▶ _TEXTE FOURNI_:
********************

# Modification d'un script (convert to pdf.scpt)



## Makhno (6 Février 2008)

Salut à vous ! 

Certains ont peu être déjà vu mes précédents post à un autre endroit du forum. Je voulais transformer des .doc en pdf. On a donc fini par trouver ce script "convert to pdf" (dans /library/scripts/printing scripts). Il y a cependant un petit soucis : le script ne prend pas en compte les fichiers .doc. Je le colle ici, vous allez comprendre : 

property RadarProblem3258323IsFixed : false
property type_list : {"JPEG", "GIFf", "PICT", "TIFF", "PDF", "TEXT"}
property extension_list : {"jpg", "gif", "pct", "tif", "pdf", "rtf"}
--html is not currently handled

on run {}
    tell application "Finder"
        try
            set FinderSelection to the selection as alias list
        on error
            --Finder Scripting fails with one item (Radar problem 2741967) 
            set FinderSelection to the selection
        end try
    end tell

    if RadarProblem3258323IsFixed then
        set FS to FinderSelection
        --Ideally, this list could be passed to the open handler
    else
        set FS to {}
        repeat with EachItem in FinderSelection
            copy EachItem as alias to end of FS
        end repeat
    end if

    set SelectionCount to number of FS -- count    
    if SelectionCount is 0 then
        set FS to userPicksFolder()
    else if the SelectionCount is 1 then
        set MyPath to path to me
        if MyPath is item 1 of FS then
            --If I'm a droplet then I was double-clicked
            set FS to userPicksFolder()
        end if
    else
        --I'm not a double-clicked droplet
    end if
    open FS
end run

on userPicksFolder()
    set these_items to {}
    set these_items to (choose file with prompt "Select a file to convert to PDF:" of type {"JPEG", "GIFf", "PICT", "TIFF", "TEXT", "RTF"}) as list
end userPicksFolder

on open these_items
    set thesefiles to {}
    set the item_info to {}
    repeat with i from 1 to the count of these_items
        set this_item to (item i of these_items)
        set the item_info to info for this_item

        if folder of the item_info is true then --if the item is a folder
            processFolder(this_item)
        else if ((folder of the item_info is false) and ¬
            (alias of the item_info is false)) and ¬
            (the file type of the item_info is in the type_list) or ¬
            ((the name extension of the item_info) is in the extension_list) then

            set theFilePath to (item i of these_items as string)
            set thePOSIXFilePath to POSIX path of theFilePath as string
            processFile(thePOSIXFilePath)
        end if
    end repeat
end open

--process folders 
on processFolder(theFolder)
    set these_items to list folder theFolder without invisibles
    repeat with i from 1 to the count of these_items
        set this_item to alias ((theFolder as text) & (item i of these_items))

********************

▶ _ENTRÉES EXTRAITES_:
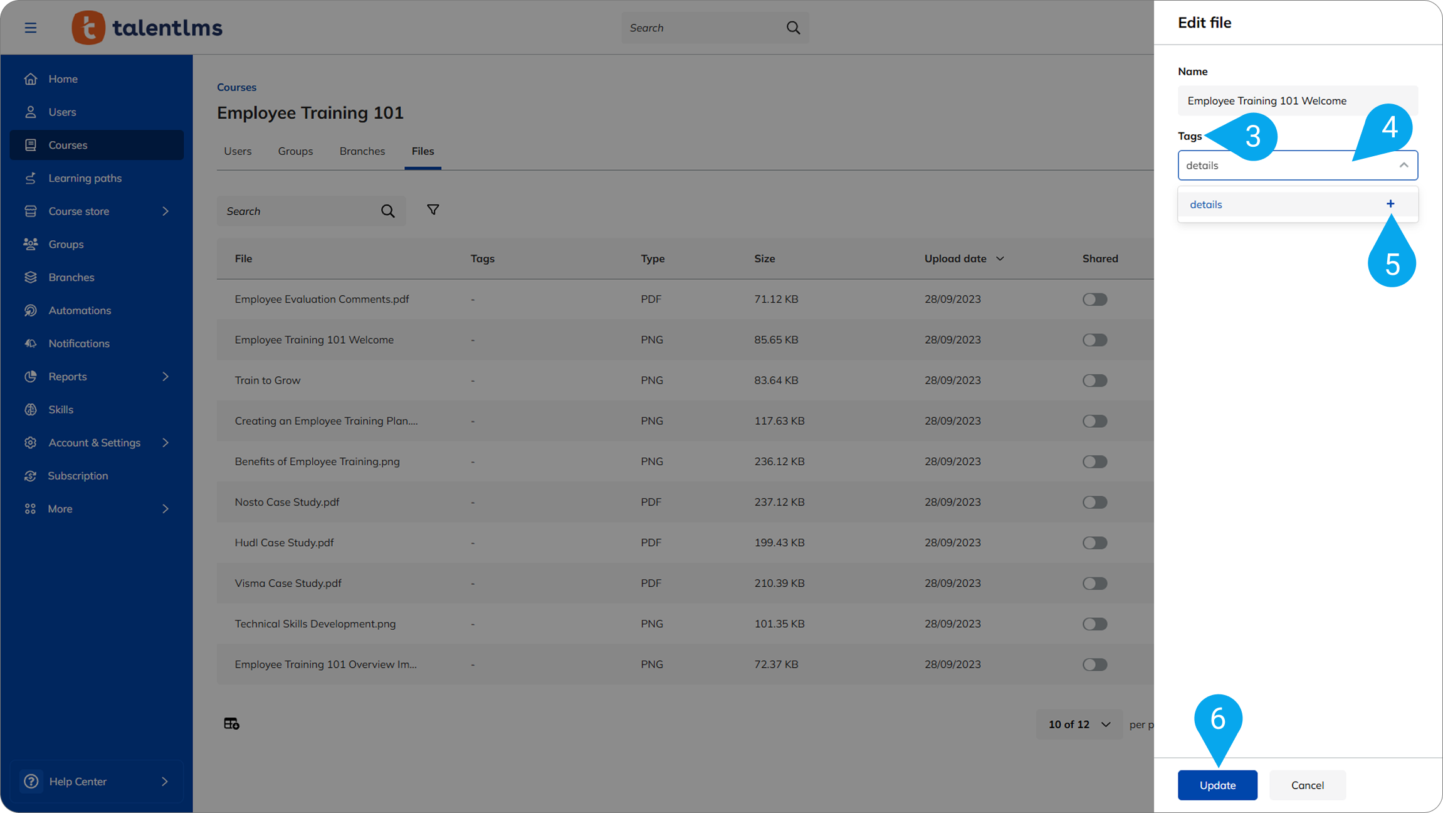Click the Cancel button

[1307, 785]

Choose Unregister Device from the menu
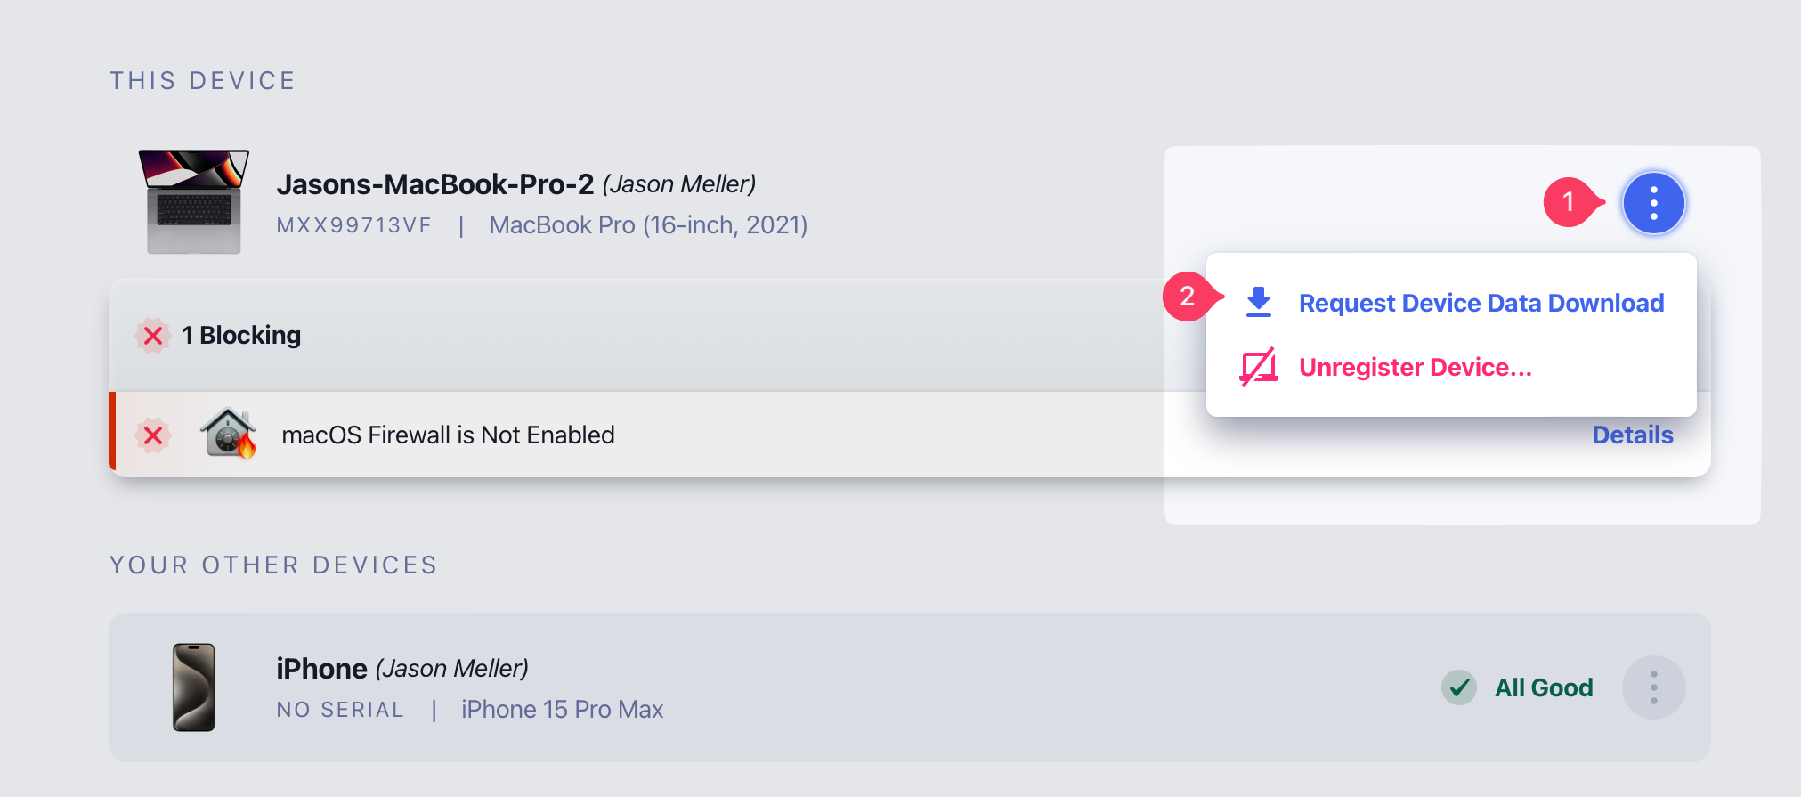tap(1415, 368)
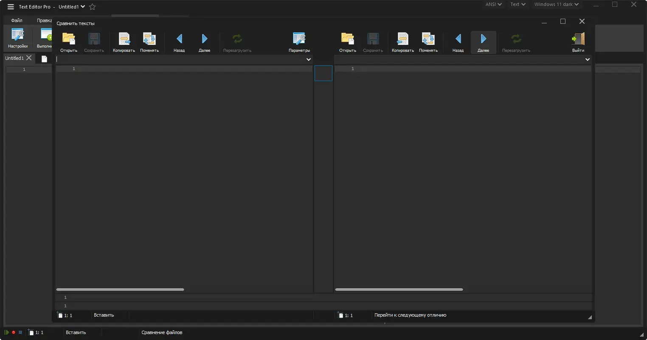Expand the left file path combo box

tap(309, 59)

********************

▶ _CONSIGNE_: Réécrivez le passage du fil de discussion qui s'ouvre sur les mots contenant « set thePOSIXFilePath to » et se clôt sur « i of these_items)) », en substituant « cheminPOSIX » à « thePOSIXFilePath ».

▶ _RÉSULTAT_:
set cheminPOSIX to POSIX path of theFilePath as string
            processFile(cheminPOSIX)
        end if
    end repeat
end open

--process folders 
on processFolder(theFolder)
    set these_items to list folder theFolder without invisibles
    repeat with i from 1 to the count of these_items
        set this_item to alias ((theFolder as text) & (item i of these_items))